## Instructions for the task
Transcribe each line of the records below exactly, excluding any embedded images.
^^^^^^^^^^^^^^^^
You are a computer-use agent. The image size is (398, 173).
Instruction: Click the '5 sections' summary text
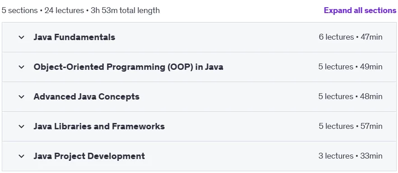point(19,11)
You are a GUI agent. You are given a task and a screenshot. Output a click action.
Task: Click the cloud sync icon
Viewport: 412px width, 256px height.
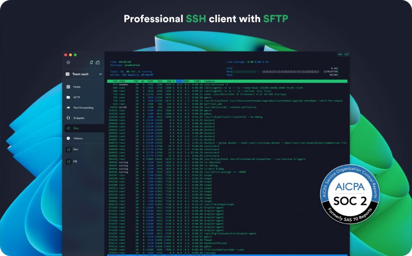[x=98, y=62]
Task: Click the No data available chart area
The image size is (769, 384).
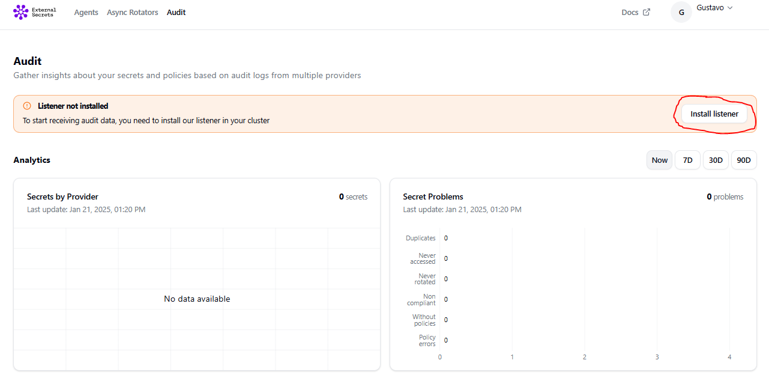Action: click(x=197, y=299)
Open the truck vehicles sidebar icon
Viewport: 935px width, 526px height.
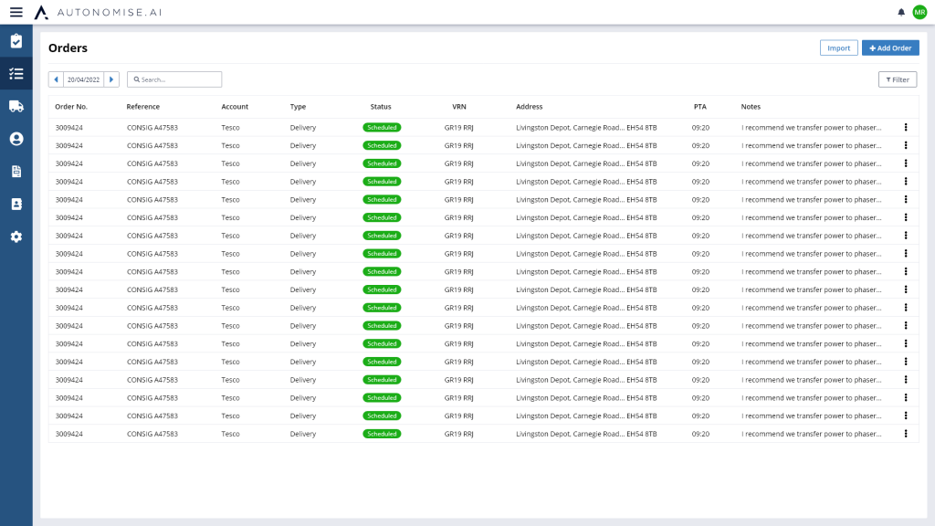tap(16, 106)
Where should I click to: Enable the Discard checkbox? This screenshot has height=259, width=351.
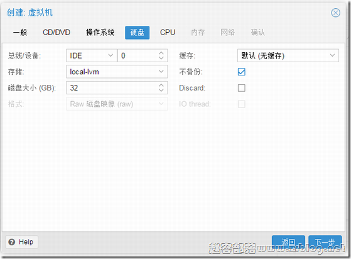241,88
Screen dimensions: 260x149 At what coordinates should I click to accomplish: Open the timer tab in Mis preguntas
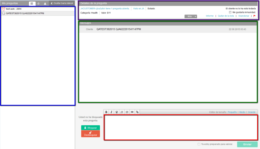(x=38, y=3)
^^^^^^^^^^^^^^^^
## Task solution
You are a computer-use agent. The image size is (398, 173).
Instruction: Click the '5 sections' summary text
point(19,11)
You are a GUI agent. You are given a task and a screenshot. Output a click action.
Task: Click the cloud sync icon
Viewport: 412px width, 256px height.
[x=98, y=62]
Task: Click the No data available chart area
The image size is (769, 384).
Action: click(x=197, y=299)
Open the truck vehicles sidebar icon
Viewport: 935px width, 526px height.
tap(16, 106)
Where should I click to: Enable the Discard checkbox? This screenshot has height=259, width=351.
241,88
Screen dimensions: 260x149 At what coordinates should I click to accomplish: Open the timer tab in Mis preguntas
(x=38, y=3)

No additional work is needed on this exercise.